Recent hate speech controversy in Haridwar-
- Uttarakhand police filed a hate speech case against Yati Narasimhanand – the organiser of a ‘dharam sansad‘, or ‘parliament of religions’, held in Haridwar in December that triggered outrage after some Hindu religious leaders urged people to take up arms against Muslims and called for genocide.
- Section 295 of the Indian Penal Code (destruction, damage of a place of worship or an object held sacred) was also added to the FIR apart from Section 153A (promoting enmity between different groups on grounds of religion, race, place of birth, residence, language).
- The SIT will be headed by an officer of the superintendent of police level and legal action will be taken against those found guilty.
Proposals of the T.K.Viswanathan Committee:
- In 2017, a committee headed by former Lok Sabha Secretary General T.K. Viswanathan submitted a report recommending stricter laws to curb online hate speech.
- It proposed inserting Sections 153 C (b) and Section 505 A in the IPC for incitement to commit an offence on grounds of religion, race, caste or community, sex, gender identity, sexual orientation, place of birth, residence, language, disability or tribe.
- Section 78 of the IT Act primarily dealt with capacity building, needs to be relooked at with a view to sensitize law enforcement agency officers. Under it, a police officer of the rank of inspector or above was empowered to investigate offences.
- Each state should have a State Cyber Crime Coordinator which should be an officer not below the rank of Inspector General of Police.
- Each district should have a District Cyber Crime Cell headed by an officer not below the rank of sub-inspector.
- It proposed punishment of up to two years along with ₹5,000 fine.
Background to the Committee-
- The committee was formed after the Supreme Court struck down Section 66 A of the Information Technology (IT) Act, 2000 in Shreya Singhal vs. Union of India in 2015.
- Section 66 A of IT Act was added to criminalize sending of offensive messages through a computer or other communication devices.
- Considering the growing menace of hate speech and abuse on the internet in the absence of the provision, the committee was reportedly set up to propose new laws and amendments in existing laws.
- In its report it relied on the 267th report of the Law Commission of India.
- Article 19(2) of the Constitution gives all citizens the right to freedom of speech and expression but subject to “reasonable restrictions” for preserving inter alia “public order, decency or morality”.
- Sections 153A and 153B of the Indian Penal Code (IPC) punish acts that cause enmity and hatred between two groups.
- Section 295A of the IPC deal with punishing acts which deliberately or with malicious intention outrage the religious feelings of a class of persons.
- Sections 505(1) and 505(2) make the publication and circulation of content which may cause ill-will or hatred between different groups an offence.

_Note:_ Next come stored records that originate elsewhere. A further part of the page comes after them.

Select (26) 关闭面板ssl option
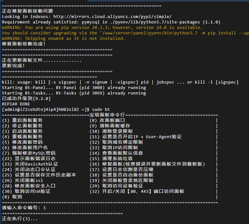 pyautogui.click(x=23, y=181)
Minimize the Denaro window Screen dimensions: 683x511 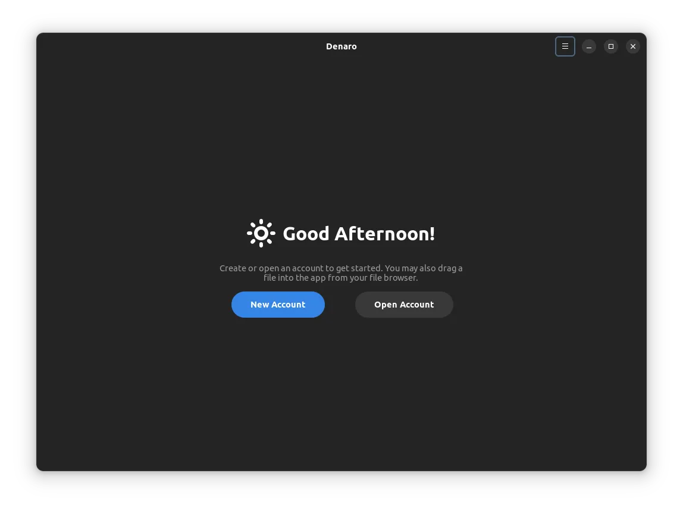tap(588, 46)
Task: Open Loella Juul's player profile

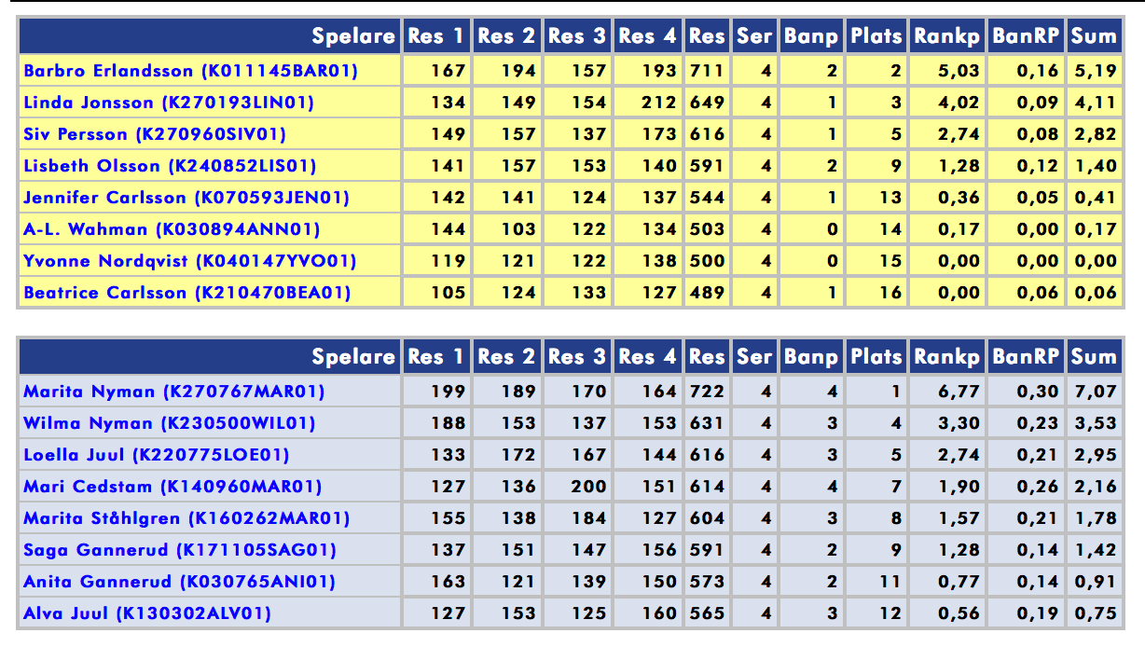Action: [x=157, y=455]
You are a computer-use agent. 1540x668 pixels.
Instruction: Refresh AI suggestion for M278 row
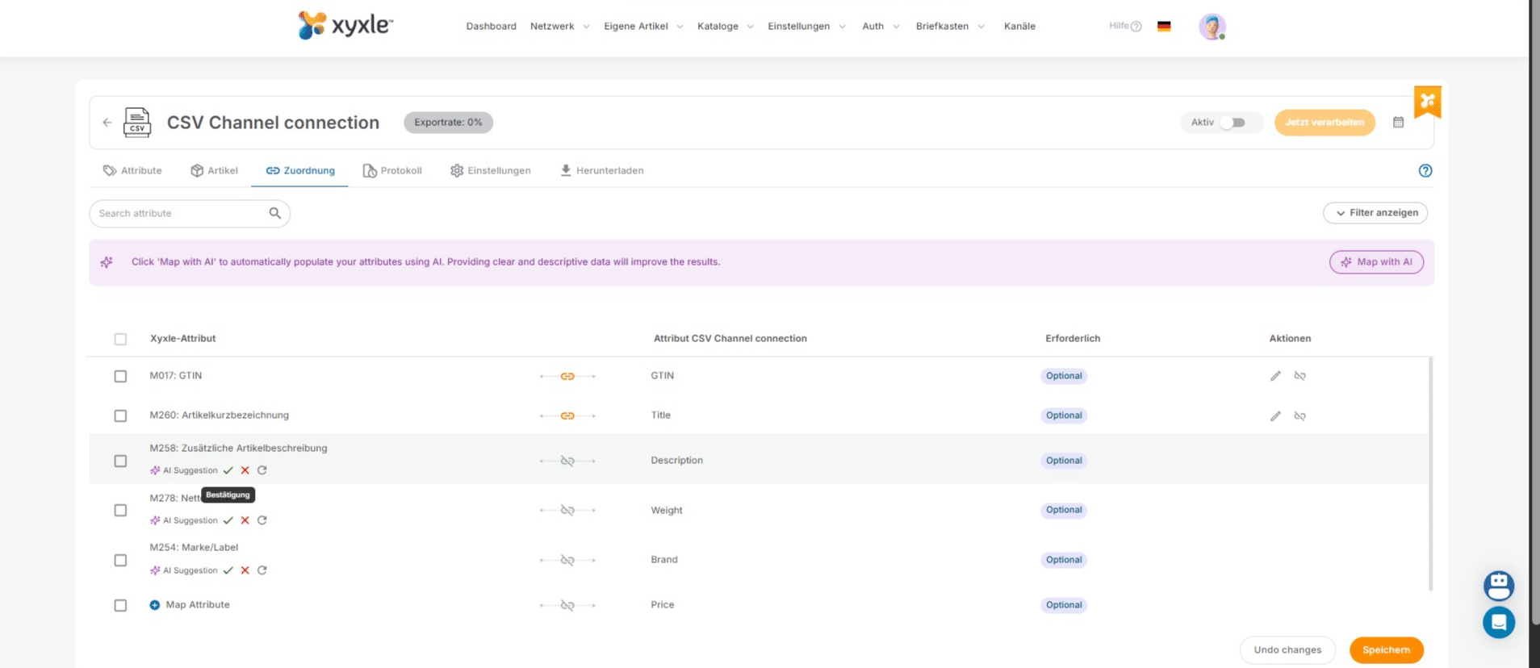coord(262,520)
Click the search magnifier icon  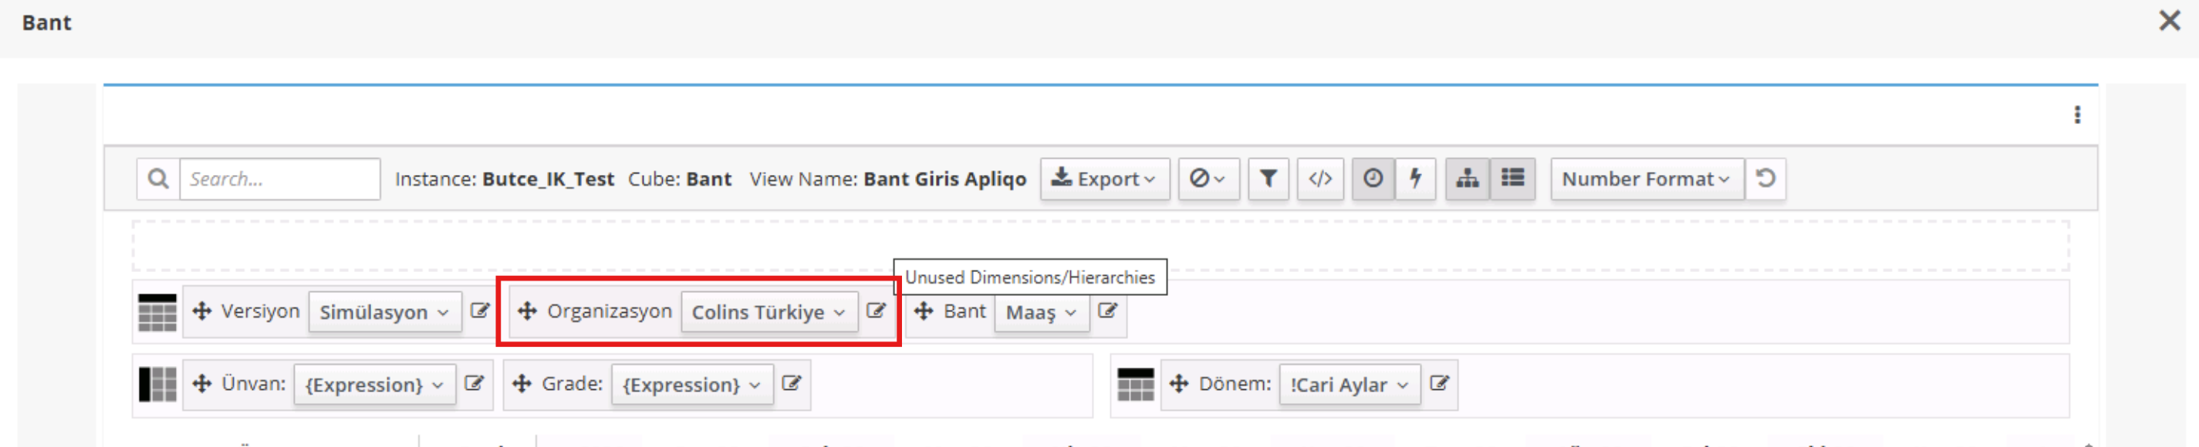(x=158, y=179)
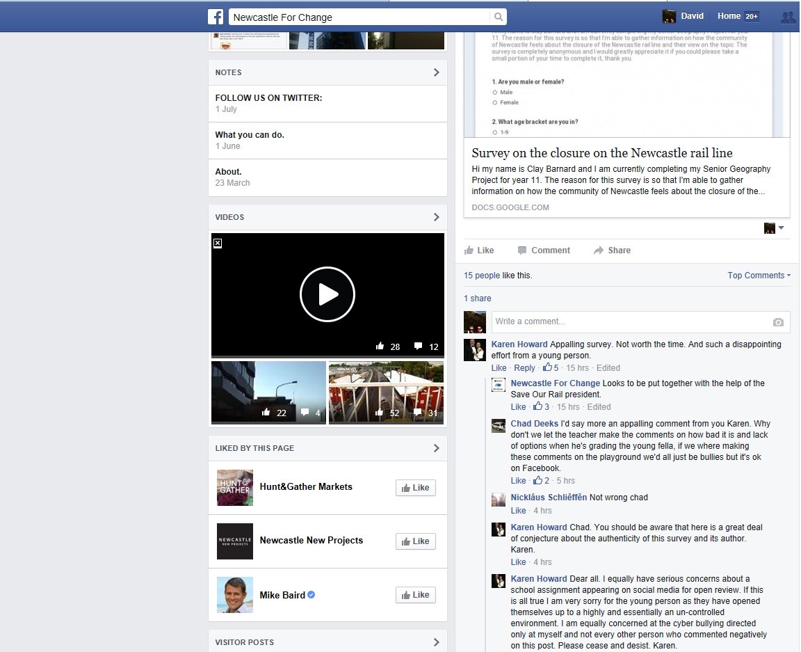801x652 pixels.
Task: Expand the NOTES section
Action: point(437,72)
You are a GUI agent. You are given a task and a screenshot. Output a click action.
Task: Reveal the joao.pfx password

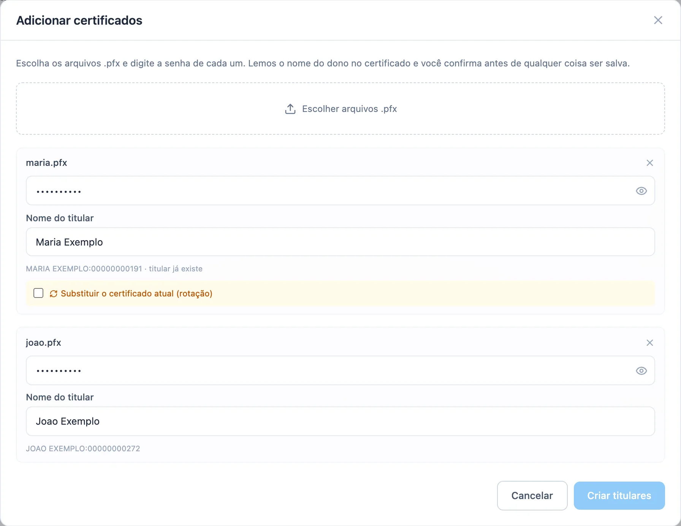(641, 371)
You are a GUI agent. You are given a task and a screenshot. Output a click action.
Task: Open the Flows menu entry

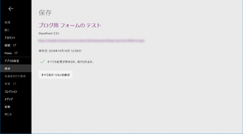click(x=8, y=53)
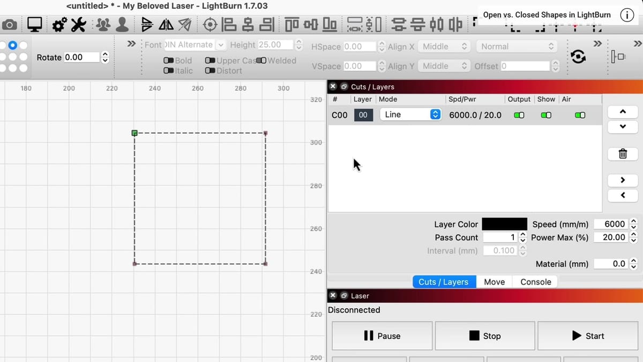Switch to the Move tab
643x362 pixels.
494,282
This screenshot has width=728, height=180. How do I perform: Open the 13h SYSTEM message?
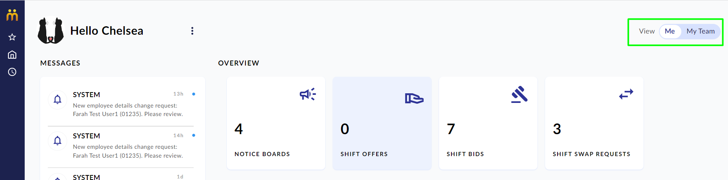pos(122,104)
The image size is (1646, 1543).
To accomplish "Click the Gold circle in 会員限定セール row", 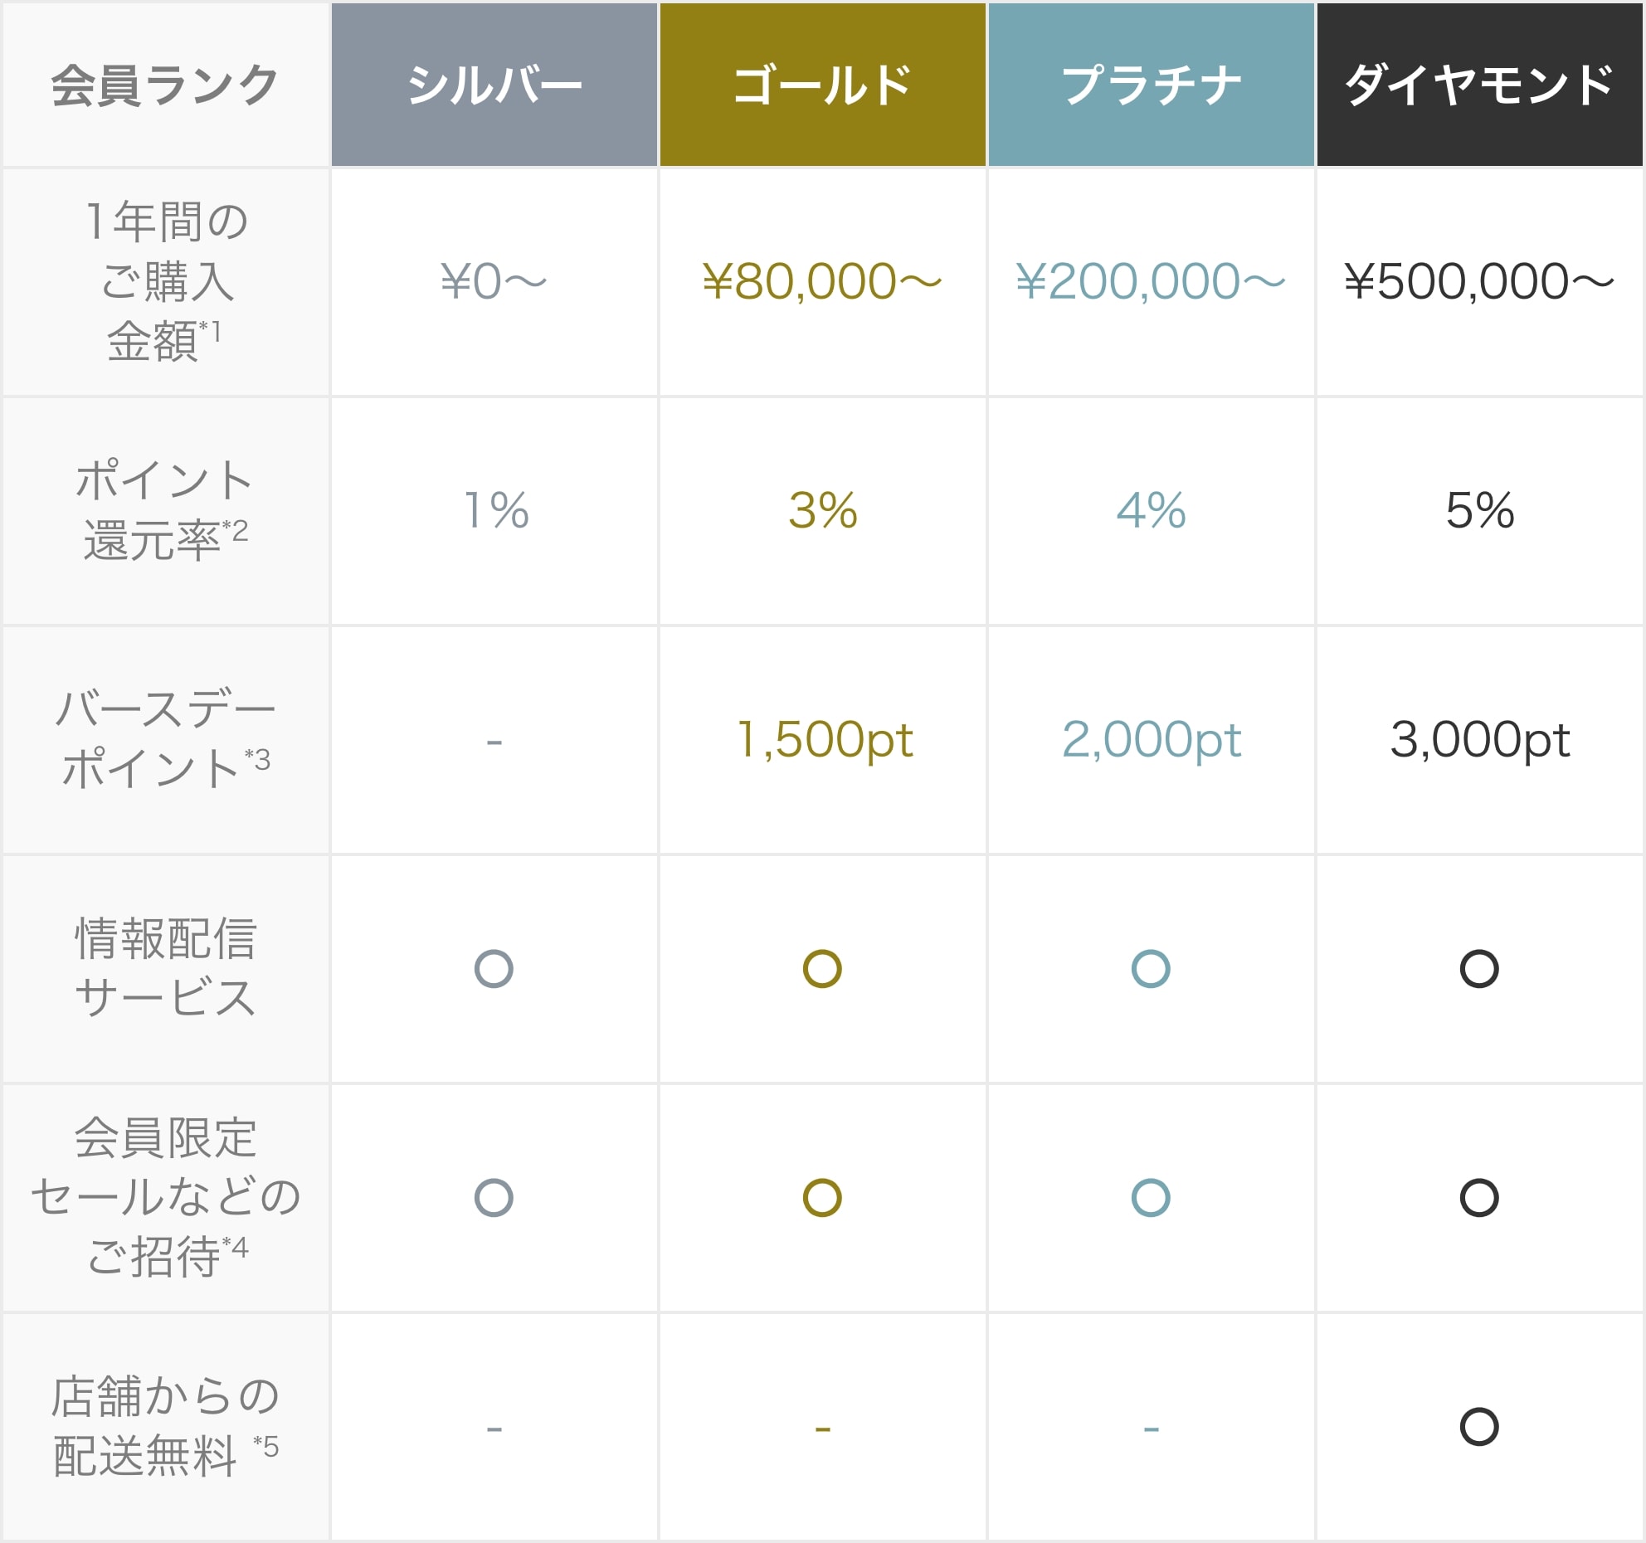I will [822, 1197].
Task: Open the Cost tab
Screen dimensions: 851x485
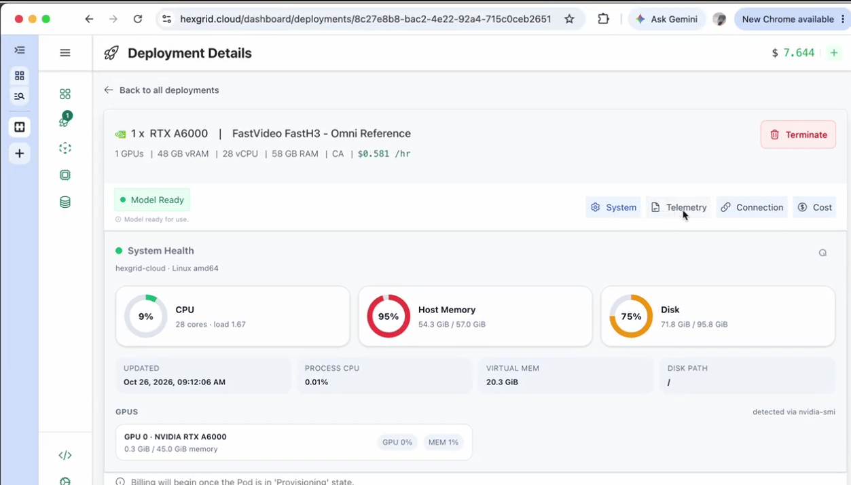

- Section 8 of the Representation of People’s Act, 1951 (RPA) prevents a person convicted of the illegal use of the freedom of speech from contesting an election.
- Sections 123(3A) and 125 of the RPA bar the promotion of animosity on the grounds of race, religion, community, caste, or language in reference to elections and includes it under corrupt electoral practices.
Importance of the Proposals of the Committee
The 5-member Committee for Reforms in Criminal Laws headed by Vice Chancellor of National Law University (NLU), Delhi (Currently – Srikrishna Deva Rao) constituted by the Union Home Ministry in 2020 to suggest reforms to the British-era Indian Penal Code (IPC) is likely to propose a separate Section on “offences relating to speech and expression.” Instead of ad hoc changes, it was decided that all the pending issues such as those on hate speech as recommended by the Viswanathan committee can be examined and comprehensive changes are brought in.
- Instead of ad hoc changes, it was decided that all the pending issues such as those on hate speech can be examined and comprehensive changes are brought in.
- It would clarify what is sought to be punished is incitement to violence or advocacy of hatred.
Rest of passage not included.